Learn more in Standard Oil Whiting Refinery.
May 5, 1907 – A Marker to North Texas Petroleum History
Outside Oil City (today Petrolia),Texas, the Clayco Oil & Pipe Line Company completed its Lochridge No.1 well, “site of the first gas well in Texas,” according to a granite marker that credits local rancher J.W. Lochridge for the discovery east of Wichita Falls.
“This discovery marked the beginning of intensive development of the gas industry in Texas,” the marker explains, adding that a 1901 oil well in what proved to be the Henrietta-Petrolia field had disappointed Lochridge.
Clayco Oil & Pipe Line Company commemorated its 1907 discovery in North Texas with a marker that has endured near Highway 148 south of Petrolia.

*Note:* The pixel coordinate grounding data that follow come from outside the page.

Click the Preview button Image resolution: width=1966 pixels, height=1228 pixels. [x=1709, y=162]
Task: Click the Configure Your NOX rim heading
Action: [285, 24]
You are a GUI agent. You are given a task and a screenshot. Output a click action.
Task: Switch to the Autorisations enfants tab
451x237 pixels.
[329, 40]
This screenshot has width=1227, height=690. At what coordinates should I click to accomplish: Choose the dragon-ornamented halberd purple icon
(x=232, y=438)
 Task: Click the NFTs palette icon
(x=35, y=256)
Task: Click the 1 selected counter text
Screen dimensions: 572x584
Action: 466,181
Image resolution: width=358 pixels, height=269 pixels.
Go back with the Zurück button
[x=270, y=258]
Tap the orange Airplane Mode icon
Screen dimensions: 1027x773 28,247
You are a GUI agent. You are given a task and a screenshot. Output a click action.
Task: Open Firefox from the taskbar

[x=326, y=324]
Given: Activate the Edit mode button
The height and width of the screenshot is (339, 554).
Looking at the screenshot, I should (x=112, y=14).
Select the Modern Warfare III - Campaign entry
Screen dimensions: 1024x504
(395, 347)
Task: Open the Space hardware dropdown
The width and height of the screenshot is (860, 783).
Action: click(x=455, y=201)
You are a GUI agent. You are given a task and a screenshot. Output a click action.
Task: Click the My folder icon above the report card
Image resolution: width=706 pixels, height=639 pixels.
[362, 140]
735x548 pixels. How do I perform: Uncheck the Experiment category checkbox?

As a 2016 article in North Texas Farm & Ranch explained, “Lochridge was disappointed because he needed water for his livestock. He found a use for the oil, using it in his dipping vats to rid his cattle of parasites.”
The Clayco Oil & Pipe Line Company marker in the Henrietta-Petrolia field acknowledges Lone Star Gas Company for constructing the state’s first large-diameter natural gas pipeline in 1920 to Fort Worth and Dallas. Lone Star Gas became Enserch Corporation in 1975.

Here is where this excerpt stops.